Hampshire is a Malaysian company listed in the US which owns the American heritage motoring brand Duesenberg.

The company is building an EV platform that can be used as a sports car or as a saloon. It is close to completion because the final part of writing the software for the master computer to talk with all the other computers in the car has been successful.

The EV platform can be on the road within the next two months, says a manager, Joseph Ebrahmian. But he’s worried about headhunters pinching his R&D staff.

For the past few years, Vietnam’s EV maker, Vinfast, has been aggressively headhunting for staff, including people in Proton and its world-renowned Lotus ride and handling department.

New city-runabout EV

Finally, I had my “eureka moment” at lunch last week with a motor industry veteran who has had his fair share of successes and challenges.

He told me of a proposal by a China EV manufacturer which wants to build and sell city-runabout EVs for less than RM60,000. The company says production would cost a fraction of assembling a conventional car from a CKD (completely knocked down) pack.

His revelation confirmed what another industry veteran had told me about a South Korean car maker which has established an EV car plant in Singapore. The SKD (semi-knocked down) pack contains only about 70 components compared to the thousands of parts required for a traditional car.

Split in the EU

How will electrification affect the automotive industry in Malaysia and Asean which Toyota and Japan’s automotive industry regards as its backyard?

The industry is essentially changing but it is a gradual process which will take time, especially taking into account the split in European unity.

Early this month, Germany pushed back against the European Union’s bid to ban sales of all CO2 emitting cars by 2035 and the EU’s Green New Deal will be delayed until further notice.

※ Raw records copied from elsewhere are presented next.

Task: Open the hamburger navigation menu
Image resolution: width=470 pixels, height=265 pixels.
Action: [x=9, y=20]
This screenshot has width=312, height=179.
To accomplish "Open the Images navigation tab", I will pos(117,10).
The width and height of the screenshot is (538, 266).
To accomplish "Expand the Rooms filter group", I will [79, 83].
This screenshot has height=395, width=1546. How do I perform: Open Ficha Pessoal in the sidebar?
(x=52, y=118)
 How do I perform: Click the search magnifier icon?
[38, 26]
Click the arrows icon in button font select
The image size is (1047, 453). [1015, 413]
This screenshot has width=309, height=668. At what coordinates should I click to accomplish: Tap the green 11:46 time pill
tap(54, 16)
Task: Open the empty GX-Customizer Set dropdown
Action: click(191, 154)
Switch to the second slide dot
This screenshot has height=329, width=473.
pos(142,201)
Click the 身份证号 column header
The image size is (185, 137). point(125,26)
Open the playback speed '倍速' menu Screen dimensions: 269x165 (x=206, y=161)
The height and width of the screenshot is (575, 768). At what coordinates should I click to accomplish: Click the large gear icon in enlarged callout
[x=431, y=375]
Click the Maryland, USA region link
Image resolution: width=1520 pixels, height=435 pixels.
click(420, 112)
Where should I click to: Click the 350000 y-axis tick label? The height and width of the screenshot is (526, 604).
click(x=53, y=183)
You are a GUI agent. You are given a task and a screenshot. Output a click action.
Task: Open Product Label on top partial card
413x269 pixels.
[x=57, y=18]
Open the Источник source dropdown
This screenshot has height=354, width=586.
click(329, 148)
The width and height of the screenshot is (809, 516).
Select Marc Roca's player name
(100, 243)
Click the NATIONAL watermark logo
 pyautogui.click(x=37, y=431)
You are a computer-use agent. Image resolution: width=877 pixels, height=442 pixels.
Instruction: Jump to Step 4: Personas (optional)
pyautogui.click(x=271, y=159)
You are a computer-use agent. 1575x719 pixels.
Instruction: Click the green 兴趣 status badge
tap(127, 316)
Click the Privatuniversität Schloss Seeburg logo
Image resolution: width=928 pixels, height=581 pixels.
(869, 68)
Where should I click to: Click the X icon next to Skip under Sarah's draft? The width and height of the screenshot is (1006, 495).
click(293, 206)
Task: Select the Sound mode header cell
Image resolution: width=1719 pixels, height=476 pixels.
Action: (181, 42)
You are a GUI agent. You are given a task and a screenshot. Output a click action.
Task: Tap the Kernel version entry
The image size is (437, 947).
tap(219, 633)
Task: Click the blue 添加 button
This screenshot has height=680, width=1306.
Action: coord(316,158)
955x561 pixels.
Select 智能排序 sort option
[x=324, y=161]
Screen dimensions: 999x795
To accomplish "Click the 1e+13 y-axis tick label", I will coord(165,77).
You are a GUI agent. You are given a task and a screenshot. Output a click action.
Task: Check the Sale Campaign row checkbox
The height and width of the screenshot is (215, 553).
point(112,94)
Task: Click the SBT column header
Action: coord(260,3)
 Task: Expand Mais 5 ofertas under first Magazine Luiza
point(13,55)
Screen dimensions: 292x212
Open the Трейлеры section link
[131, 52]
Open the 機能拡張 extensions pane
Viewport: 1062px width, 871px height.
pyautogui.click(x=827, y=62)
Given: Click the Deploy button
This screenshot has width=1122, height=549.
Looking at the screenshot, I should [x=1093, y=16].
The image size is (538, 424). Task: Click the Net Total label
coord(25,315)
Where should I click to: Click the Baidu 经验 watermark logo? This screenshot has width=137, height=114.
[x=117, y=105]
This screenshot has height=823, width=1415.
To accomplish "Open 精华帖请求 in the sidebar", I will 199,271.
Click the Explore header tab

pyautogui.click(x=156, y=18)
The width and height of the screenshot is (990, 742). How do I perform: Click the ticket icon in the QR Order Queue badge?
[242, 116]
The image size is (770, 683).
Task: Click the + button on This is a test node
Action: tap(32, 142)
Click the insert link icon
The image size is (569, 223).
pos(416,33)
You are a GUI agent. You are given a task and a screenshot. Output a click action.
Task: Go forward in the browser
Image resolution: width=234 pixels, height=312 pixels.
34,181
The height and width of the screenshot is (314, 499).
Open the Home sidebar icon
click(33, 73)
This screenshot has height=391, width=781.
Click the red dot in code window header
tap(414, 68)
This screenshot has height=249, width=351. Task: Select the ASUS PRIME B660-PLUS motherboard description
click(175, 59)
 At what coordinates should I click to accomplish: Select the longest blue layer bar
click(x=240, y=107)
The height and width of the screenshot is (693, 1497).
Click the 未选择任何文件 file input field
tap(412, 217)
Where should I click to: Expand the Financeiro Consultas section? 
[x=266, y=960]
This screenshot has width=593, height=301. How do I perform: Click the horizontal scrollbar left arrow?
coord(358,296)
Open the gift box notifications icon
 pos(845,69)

Germany is the largest car maker in Europe, and cars account for 20% of export earnings.

Ironically, when Toyota’s CEO, Akio Toyoda, publicly stated that the world was not ready to switch completely to EVs just yet, he had to pay for his honesty in the face of the almost hysterical global support for EVs.

In January this year, he announced his resignation and nominated his successor, the Lexus CEO who headed a Toyota EV project.

Planning the transition

While there’s no denying the imminence of electrification as energy moves away from fossil fuels and carbon emissions, the transition must be planned in a way that doesn’t leave people structurally jobless.

While the US, South Korea, Germany, and China are pioneering EVs and battery technology, it is China car companies including BYD and SAIC’s MG Roewe that are the new investors in Asean.

In the mineral mining sector, Indonesia’s wealth of nickel and copper resources has attracted EV companies such as Tesla and CATL of China, the world’s largest EV battery maker.

CATL last year signed an agreement with two Indonesian companies to set up a US$6 billion integrated mining and battery manufacturing facility in Sulawesi and other places in the country as well.

As Urs Muller, an automotive industry analyst based in Bangkok said:

“Thailand has the widest developed charging network among the three major car-making Asean nations comprising Malaysia and Indonesia. Still there are many parts in the kingdom with very limited coverage. Malaysia is far behind with battery charging stations and Indonesia has a lack of road networks while EVs are a dream.

“China sees the future in EVs ,however the growth is limited because of the worldwide lack of chips,” he concluded.

Lack of motor vehicle sales data

What Malaysia must do to nurture its automotive industry is to create a conducive ecosystem.

One step is to make vehicle sales data more transparent.

Can you imagine: monthly data on car brands and models sales volume is not transparently and publicly available, after an overzealous but successful prosecution by the Malaysian Competition Commission in 2012.

The way around this is for economy minister Rafizi Ramli to facilitate the release of this aggregated monthly sales data of car brands and car models and by state from the transport ministry.

This is one step of many needed to strengthen Malaysia’s quest for automotive investments and technology in competition with Thailand and Indonesia.

The views expressed are those of the writer and do not necessarily reflect those of FMT.